> Travail demandé
(1) Indiquez si chacune des affirmations suivantes concorde avec le récit sur la valise. Répondez par oui ou par non et citez les mots décisifs du récit : (a) la valise réapparaît pour la troisième fois en un mois ; (b) un deuxième sac est systématiquement préparé en même temps que la valise ; (c) l’animal a le regard bleu.
(2) Traduisez en anglais cette phrase du récit sur la valise : « Dès que Pomme voit réapparaître une valise dans l’appartement, elle sait que quelque chose va se passer, qui ne va pas forcément lui plaire. »
(3) Poursuivez le récit sur la valise à partir de sa dernière phrase.

> Extrait du texte
◆ ◆ ◆

La valise

Dès que Pomme voit réapparaître une valise dans l’appartement, elle sait que quelque chose va se passer, qui ne va pas forcément lui plaire.
Pour la troisième fois en un mois, l’objet du délit a retrouvé sa place dans un coin de l’appartement où elle attend que je la remplisse pour le prochain et imminent petit départ.
Mon Havanais de bichon tourne autour de la valise, se dresse sur ses pattes arrières pour voir ce que j’y mets, vient me voir et pose sa patte sur mon bras en fixant son regard noisette dans le mien.
Comme elle le fait quand elle a besoin de me parler d’un sujet grave.
Elle sait que quand je prépare ma valise, je prépare systématiquement un deuxième sac.
Le sien qui, elle, dans ces cas-là, part en « colo » de son côté.

Mon dernier départ est trop récent pour qu’elle soit à l’aise face à ces nouveaux préparatifs.

◆ ◆ ◆

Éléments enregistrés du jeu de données
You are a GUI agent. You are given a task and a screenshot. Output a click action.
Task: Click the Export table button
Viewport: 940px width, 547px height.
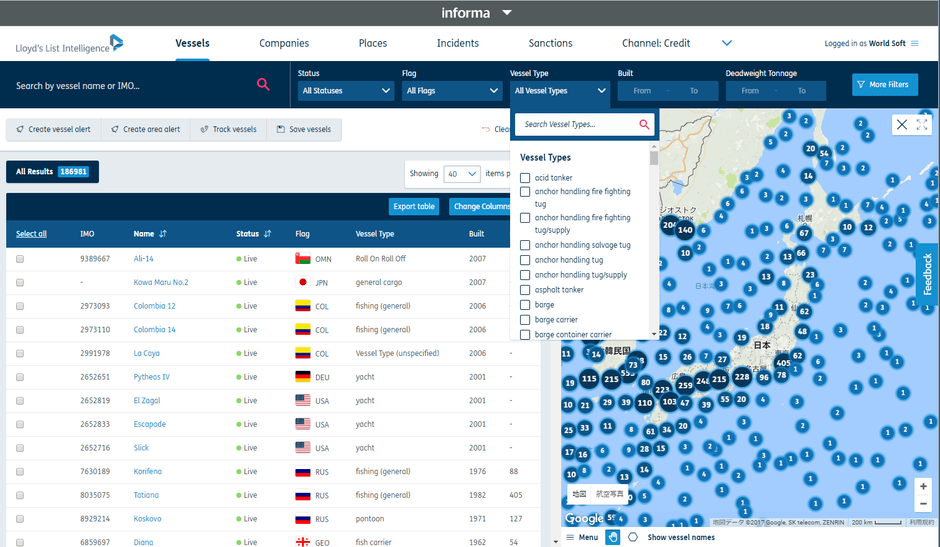click(414, 206)

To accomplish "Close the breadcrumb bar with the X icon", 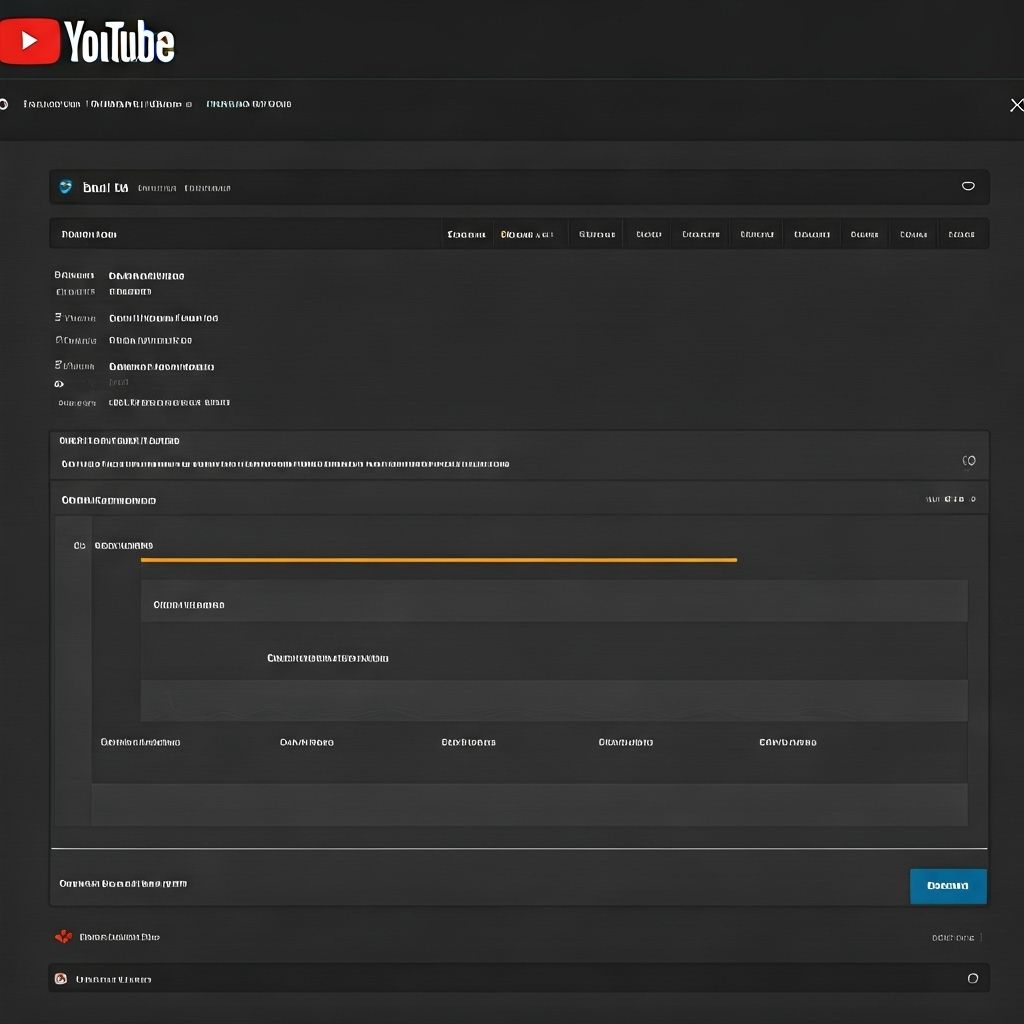I will click(1016, 105).
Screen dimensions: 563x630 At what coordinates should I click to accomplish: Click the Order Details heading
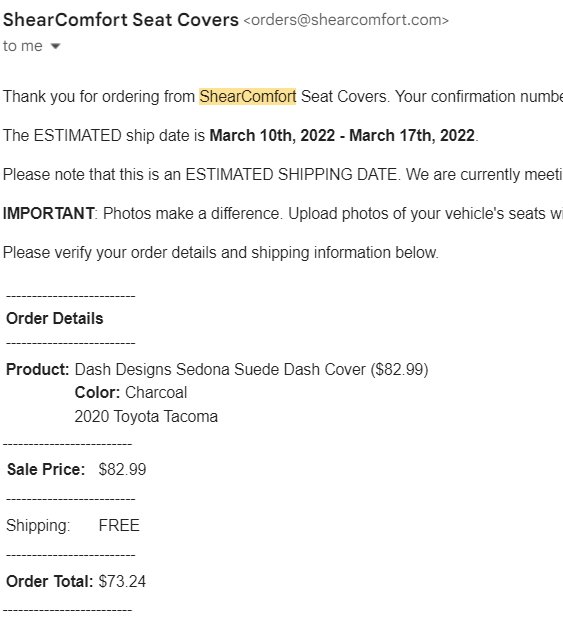pyautogui.click(x=55, y=318)
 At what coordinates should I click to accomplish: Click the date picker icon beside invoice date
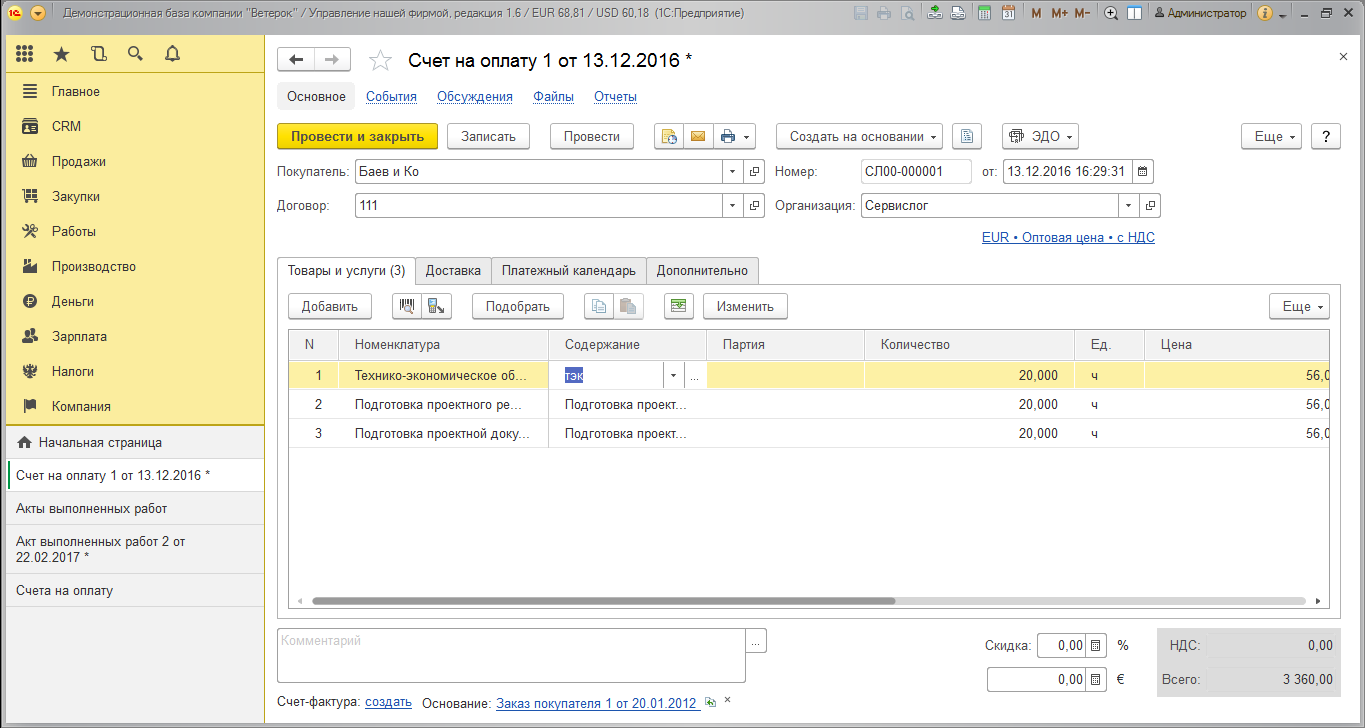click(1143, 171)
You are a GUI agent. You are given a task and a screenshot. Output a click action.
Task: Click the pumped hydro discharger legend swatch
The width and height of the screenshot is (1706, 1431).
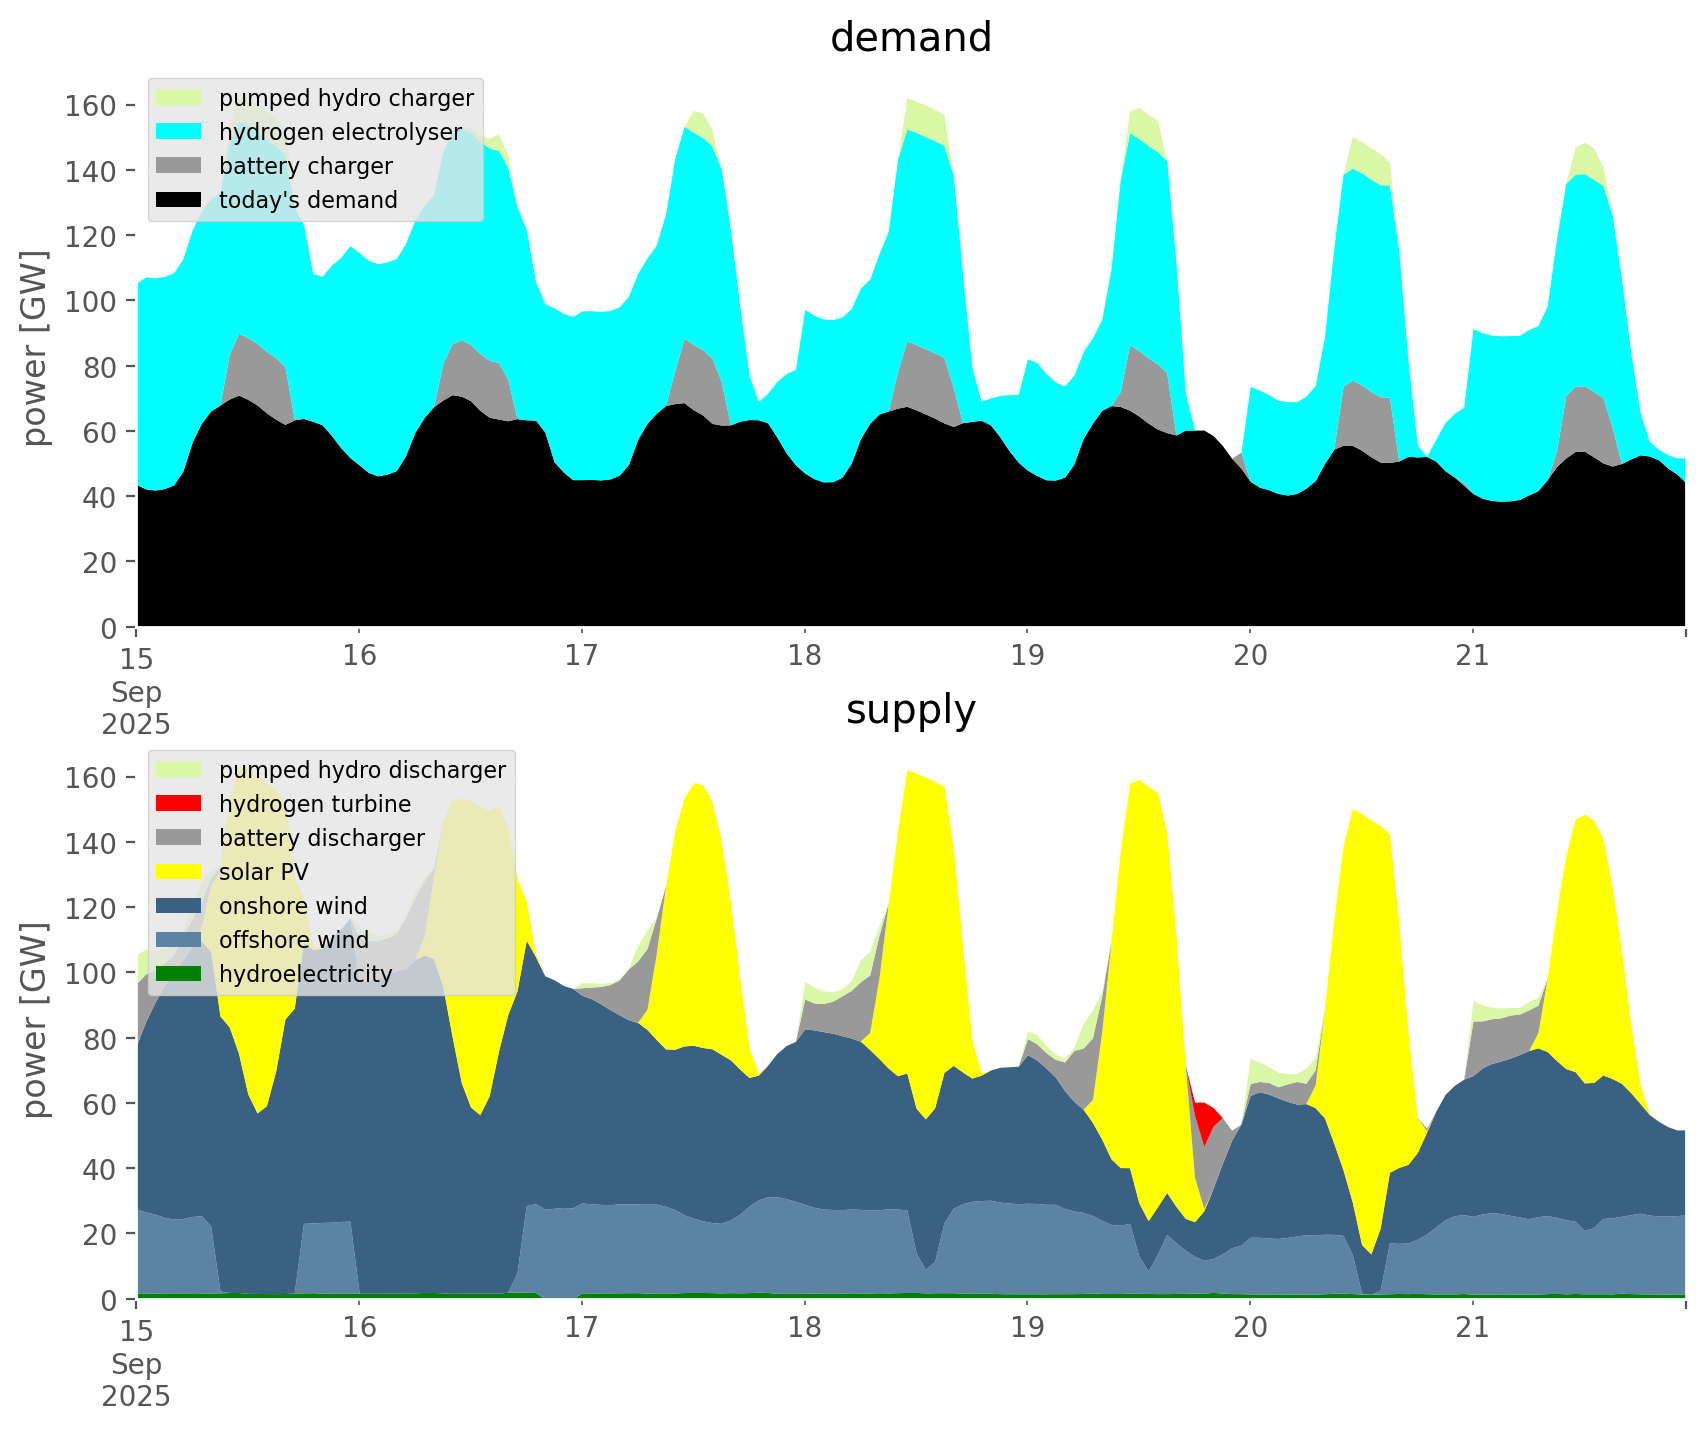tap(180, 770)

◆ ◆ ◆

> Réponses obtenues
(1)
(a) Oui : « Pour la troisième fois en un mois, l’objet du délit a retrouvé sa place »
(b) Oui : « je prépare systématiquement un deuxième sac »
(c) Non : « son regard noisette »

(2) As soon as Pomme sees a suitcase reappear in the apartment, she knows that something is going to happen, something she will not necessarily like.

(3)
Ce matin, donc, après avoir inspecté la valise qui se remplit lentement au fil de mon humeur, elle est venue me retrouver dans mon bureau, c’est dressée contre ma chaise, a posé sa patte sur moi, et a poussé un petit gémissement.
J’ai arrêté d’écrire pour accepter la conversation:

– Oui? Quelque chose ne va pas? Ah je vois… la valise.

Elle penchait la tête de gauche à droite, comme si elle cherchait à comprendre ce que je lui expliquais.
Je l’ai caressée, lui ai gratouillé les oreilles et me suis penchée vers elle.
Elle s’est empressée de me gratifier de quelques chaleureux coups de langue.
Ce chien me fait fondre!

– Ne t’en fais pas: cette fois, tu pars avec moi. Va préparer ton sac: nous partons demain soir. Et il te faut des affaires pour plusieurs jours!

J’ai repris le fil de mon texte lorsqu’elle est revenue me voir.
Elle avait dans la gueule son dernier jouet en date: un mouton tout mou qu’elle aime presque autant que son Monsieur Poulet, si j’en juge par le traitement qu’elle lui fait subir.
Je l’ai regardée perplexe.
Elle ne semblait pas vouloir jouer.
Mon travail était pressant, je n’ai pas pu lui accorder beaucoup de temps.
Qui sait, peut-être voulait-elle me demander où était son sac pour qu’elle puisse y entasser ses effets personnels?
Ciel, mon chien est un génie!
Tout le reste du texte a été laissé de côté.